Source passage:
** Start **

On Fri, Oct 31, 2014 at 02:50:00PM +1000, David Gwynne wrote:
> so without splicing, the payloads from multiple tcp packets (at least all of
> the ones in a single softnet run?) get bundled up into a buffer that userland
> reads and then writes out again in a single go. right?
>
> you're suggesting the taskq as a way to defer output till after the current
> softnet call has processed all its packets and queued all the tcp packet
> payloads onto the socket?
Exactly.
> its worth remembering there are other memory costs too. i think a kthread
> (the thing taskqs run on) is 5 pages amd64, so 20KB.

** End **

Jobs:
A. Decide whether each statement agrees with the splicing thread, answering yes or no and quoting the words of the thread that settle it: (i) a kthread is described as taking 5 pages on amd64; (ii) the taskq is suggested as a way to send output before the current softnet call finishes its packets; (iii) the reply to the taskq suggestion disagrees with it.
B. Please return the passage of the splicing thread between "On Fri, Oct" and "amd64, so 20KB.", inclusive, copied word for word.

Dataset excerpt:
** Start **

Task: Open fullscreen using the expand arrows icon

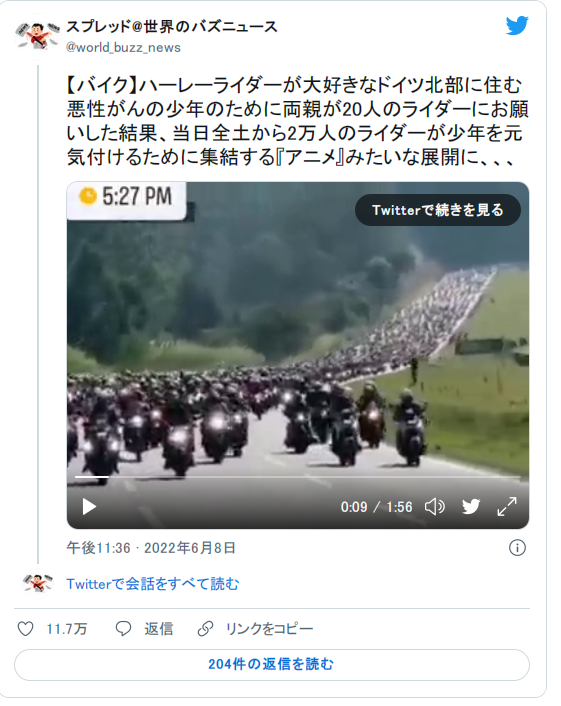Action: click(507, 507)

** End **

Responses in order:
A.
(i) Yes: "is 5 pages amd64, so 20KB"
(ii) No: "as a way to defer output till after the current"
(iii) No: "Exactly."

B.
On Fri, Oct 31, 2014 at 02:50:00PM +1000, David Gwynne wrote:
> so without splicing, the payloads from multiple tcp packets (at least all of
> the ones in a single softnet run?) get bundled up into a buffer that userland
> reads and then writes out again in a single go. right?
>
> you're suggesting the taskq as a way to defer output till after the current
> softnet call has processed all its packets and queued all the tcp packet
> payloads onto the socket?
Exactly.
> its worth remembering there are other memory costs too. i think a kthread
> (the thing taskqs run on) is 5 pages amd64, so 20KB.